When I started out writing software back around 1980, computers were just cool. Nobody really cared which OS you ran and we were as excited by the Amiga as we were by Atari, Apple, or whatever else computer.
Which planet did you happen to live on? Because my sources have the Unix-haters handbook coming out of that era, and many ITS users pissed off about Unix (try looking up "Unix conspiracy in the Jargon file), Apple and DOS users writing viruses for each other's systems (I think this fact was from Norton) and Amiga users evangelising everyone else.
For believing that they have intellectual property that's been stolen and wanting to protect it?
If you want to protect your IP, you usually start by announcing exactly what you think was stolen and demanding they stop using it. If you start making vague accusations and absurd claims, it looks like you're just trying to spread FUD. In 1993, people were leaving SCO for a still young Linux, because SCO sucked worse.

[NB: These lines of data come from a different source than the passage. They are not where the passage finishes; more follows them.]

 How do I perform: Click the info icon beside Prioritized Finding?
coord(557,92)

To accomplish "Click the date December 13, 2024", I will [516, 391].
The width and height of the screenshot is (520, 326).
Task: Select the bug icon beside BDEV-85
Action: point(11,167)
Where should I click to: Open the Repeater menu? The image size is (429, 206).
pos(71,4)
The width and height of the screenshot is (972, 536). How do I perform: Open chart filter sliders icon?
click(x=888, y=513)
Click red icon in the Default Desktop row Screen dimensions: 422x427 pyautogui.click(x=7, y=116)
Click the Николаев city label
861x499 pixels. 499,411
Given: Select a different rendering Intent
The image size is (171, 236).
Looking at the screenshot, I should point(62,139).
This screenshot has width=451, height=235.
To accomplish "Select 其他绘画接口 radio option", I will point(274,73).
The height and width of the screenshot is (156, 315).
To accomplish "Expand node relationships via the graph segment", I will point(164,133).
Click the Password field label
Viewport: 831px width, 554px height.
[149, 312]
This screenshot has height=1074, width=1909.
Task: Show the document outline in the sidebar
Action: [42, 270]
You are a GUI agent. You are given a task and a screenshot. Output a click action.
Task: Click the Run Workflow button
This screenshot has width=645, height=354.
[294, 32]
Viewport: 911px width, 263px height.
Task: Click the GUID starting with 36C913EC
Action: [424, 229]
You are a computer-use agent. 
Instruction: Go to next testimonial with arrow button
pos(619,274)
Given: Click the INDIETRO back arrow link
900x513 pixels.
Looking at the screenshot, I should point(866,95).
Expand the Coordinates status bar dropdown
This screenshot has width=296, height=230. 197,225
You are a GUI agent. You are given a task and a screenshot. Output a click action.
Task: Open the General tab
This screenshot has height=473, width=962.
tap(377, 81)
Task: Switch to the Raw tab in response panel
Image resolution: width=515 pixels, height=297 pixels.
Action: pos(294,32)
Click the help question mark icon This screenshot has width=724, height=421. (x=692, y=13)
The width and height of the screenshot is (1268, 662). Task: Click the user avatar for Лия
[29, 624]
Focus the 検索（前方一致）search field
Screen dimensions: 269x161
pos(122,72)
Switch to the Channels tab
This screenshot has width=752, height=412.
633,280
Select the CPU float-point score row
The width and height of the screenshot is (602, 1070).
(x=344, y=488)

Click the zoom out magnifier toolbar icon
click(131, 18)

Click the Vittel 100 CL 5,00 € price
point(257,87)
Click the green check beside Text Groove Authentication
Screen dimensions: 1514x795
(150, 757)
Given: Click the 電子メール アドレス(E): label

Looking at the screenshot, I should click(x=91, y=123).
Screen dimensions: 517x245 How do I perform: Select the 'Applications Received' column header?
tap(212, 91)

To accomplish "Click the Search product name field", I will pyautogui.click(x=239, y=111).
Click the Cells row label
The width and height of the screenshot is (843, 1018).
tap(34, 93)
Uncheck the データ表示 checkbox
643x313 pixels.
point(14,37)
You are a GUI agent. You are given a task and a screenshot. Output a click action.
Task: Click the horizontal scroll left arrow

To claim ten years later that Linux stole technology from you that your OSes doesn't even have doesn't make you look like you're honestly trying to protect your IP; it makes it look like you're trying to attack a competitor using whatever BS you have at hand.
you're employing a somewhat dangerous hack here.
Dynamically writing code is not a dangerous hack. The more correct way of solving this problem is for people not to use unchecked arrays that can overflow - C, C++ and a few other really low level languages about the only languages that have unchecked arrays as a standard data type. Most of these problems don't show up in programs written in other languages.
the whole purpose of programming in C is to have an unbloated, minimalist language.
That may be your purpose, but there are other reasons to program in C; the most common IMO is to have a programming language that's portable to every piece of junk ever built and/or that everyone knows. I'm sure theres's other reasons why people program in C.
So I don't think you have to worry about C99
The Linux kernel is converting some of its use of GCC extensions to C99, so there is some use out there. Obviously there is some use to C99, or it never would have been standardized.
And I am sure people can take the K&R book and release an updated ANSI C version in no time
An incomplete version, sure. But not a full book covering ANSI C, which would require significant additions and notes.
Front end meaning the command line or something else?
The front end is the part of a compiler that takes a language and lexes, parses and digests the language; the backend is the part that takes the digested code and turns it into assembly. Writing something that outputs x86 code (the backend) is easier then parsing full standard C, much less the GCC C you'd quite possibly need to handle, which is the frontend's job.
The GCC from 1990 would barely work on an x86 at all
The big question would be, is it more work to take the 1990 GCC frontend and update it to C99 (or probably even full C89), or rewrite that frontend?
Fscking hard drives is so last millenium. Journaling filesystems have taken over.
I'm running ext3 here, and every so often I boot up and the computer says, "You haven't fscked your hard drives in a while. Go take a nap; it'll be a while", and the system starts fscking the hard drive. And as the wise anonymous coward replies, nothing's 100%, and sometimes filesystems get borked no matter what you do.